La reliquia religiosa appartiene ad un’altra era, tanto che chi la trova non né conosce l’uso né il significato perché nato troppo tardi, poco dopo che il filo spinato avvolgesse la città vecchia consegnandola ai diseredati, ai poveri e ai delinquenti che si dividono il territorio con i proiettili e con le spranghe.
I protagonisti di questo Mondocane sono due adolescenti, l’uno biondo e sano, l’altro moro e malato di epilessia. Pietro (Dennis Protopapa) e Christian (Giulio Soprano) condividono tutto, dai sogni alle aspettative, dalle speranze alle delusioni, e si muovono con fare audace e con estrema curiosità in una società dove non c’è spazio per l’infanzia né per passi falsi e imprudenze. Intanto scopriamo che Roma non è più capitale d’Italia e che tante cose sono cambiate.
Mentre a Taranto le Formiche, guidate da Testacalda (Alessandro Borghi), rubano ai ricchi della Taranto nuova (di cui vediamo molto poco, solo qualche immagine patinata) per dare ai poveri usando metodi camorristici e reclutando bambini con il ricatto, la paura e il lavaggio del cervello.
Pietro (denominato Mondocane) e Christian (chiamato Pisciasotto) sognano da sempre di essere reclutati dalla temuta gang ma, quando ci riusciranno, la loro amicizia sarà messa a dura prova dall’ambizione di uno dei due. Riuscirà il loro legame a mantenersi saldo? Il film ruota intorno a questo punto di domanda, amplificandolo e dando più spunti di riflessioni sulla caducità dell’esistenza e sul desiderio di rivalsa che può far decadere anche l’amicizia più salda e duratura.
La macchina da presa segue con fare incalzante e momenti di grande pathos non solo i due piccoli protagonisti ma anche gli altri personaggi (la poliziotta, interpretata da Barbara Ronchi e Testacalda in primis) che però sembrano come sospesi, perché la loro storia è solo abbozzata, il loro destino solo accennato, le loro ragioni non spiegate appieno.
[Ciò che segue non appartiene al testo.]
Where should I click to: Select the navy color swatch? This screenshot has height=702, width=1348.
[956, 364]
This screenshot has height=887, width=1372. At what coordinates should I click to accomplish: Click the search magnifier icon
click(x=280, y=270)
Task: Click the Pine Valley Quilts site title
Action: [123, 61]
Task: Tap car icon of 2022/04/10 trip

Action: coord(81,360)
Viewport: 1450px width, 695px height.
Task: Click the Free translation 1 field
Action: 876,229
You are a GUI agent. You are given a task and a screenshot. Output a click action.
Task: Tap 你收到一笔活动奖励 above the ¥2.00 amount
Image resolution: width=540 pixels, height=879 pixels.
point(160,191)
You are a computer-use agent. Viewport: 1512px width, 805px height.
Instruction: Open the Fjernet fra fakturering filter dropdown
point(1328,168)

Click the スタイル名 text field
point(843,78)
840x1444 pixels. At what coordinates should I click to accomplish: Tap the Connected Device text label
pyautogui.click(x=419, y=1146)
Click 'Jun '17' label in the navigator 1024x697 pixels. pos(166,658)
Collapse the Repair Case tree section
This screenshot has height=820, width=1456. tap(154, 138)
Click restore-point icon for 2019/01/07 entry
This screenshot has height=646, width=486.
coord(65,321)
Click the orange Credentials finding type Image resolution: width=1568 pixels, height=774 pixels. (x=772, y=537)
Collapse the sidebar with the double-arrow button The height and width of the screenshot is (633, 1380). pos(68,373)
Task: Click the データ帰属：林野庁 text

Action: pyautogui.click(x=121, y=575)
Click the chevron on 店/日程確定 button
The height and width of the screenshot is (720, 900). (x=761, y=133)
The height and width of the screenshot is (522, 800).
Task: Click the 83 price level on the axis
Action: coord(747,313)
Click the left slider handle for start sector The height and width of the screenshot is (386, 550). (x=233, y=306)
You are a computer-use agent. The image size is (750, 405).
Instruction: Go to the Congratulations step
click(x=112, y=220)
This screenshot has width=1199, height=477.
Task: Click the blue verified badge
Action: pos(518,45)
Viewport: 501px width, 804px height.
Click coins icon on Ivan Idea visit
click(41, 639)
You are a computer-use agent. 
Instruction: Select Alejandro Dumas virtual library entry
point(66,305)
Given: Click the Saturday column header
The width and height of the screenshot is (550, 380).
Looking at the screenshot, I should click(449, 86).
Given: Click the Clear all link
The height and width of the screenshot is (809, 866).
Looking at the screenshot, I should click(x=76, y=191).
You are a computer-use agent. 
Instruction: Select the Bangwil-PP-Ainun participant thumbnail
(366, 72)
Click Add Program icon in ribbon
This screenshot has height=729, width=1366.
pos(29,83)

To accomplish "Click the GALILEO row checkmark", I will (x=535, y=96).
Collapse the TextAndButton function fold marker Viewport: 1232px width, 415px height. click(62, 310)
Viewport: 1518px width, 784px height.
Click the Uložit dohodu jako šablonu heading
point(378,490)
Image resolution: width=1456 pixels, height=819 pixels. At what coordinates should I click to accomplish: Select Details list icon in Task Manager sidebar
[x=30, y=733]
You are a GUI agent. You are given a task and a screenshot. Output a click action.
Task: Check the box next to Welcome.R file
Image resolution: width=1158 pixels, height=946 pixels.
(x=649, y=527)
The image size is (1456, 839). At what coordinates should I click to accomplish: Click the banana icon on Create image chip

Alessandro Celli, alla sua prima esperienza di regista, comunque gira e scrive con Antonio Leotti un’opera interessante e coinvolgente che strizza l’occhio ai film di formazione e allo sci-fi anglosassone, con rimandi a Mad Max: Fury Road e ad altri lungometraggi post apocalittici, conservando al contempo le atmosfere e le tonalità del cinema italiano con una fotografia dal grande impatto visivo.
Le scene sono state girate a Taranto. Il film è stato presentato alla 78esima Mostra del Cinema di Venezia, nell’ambito della Settimana della Critica, e annovera tra i produttori Matteo Rovere.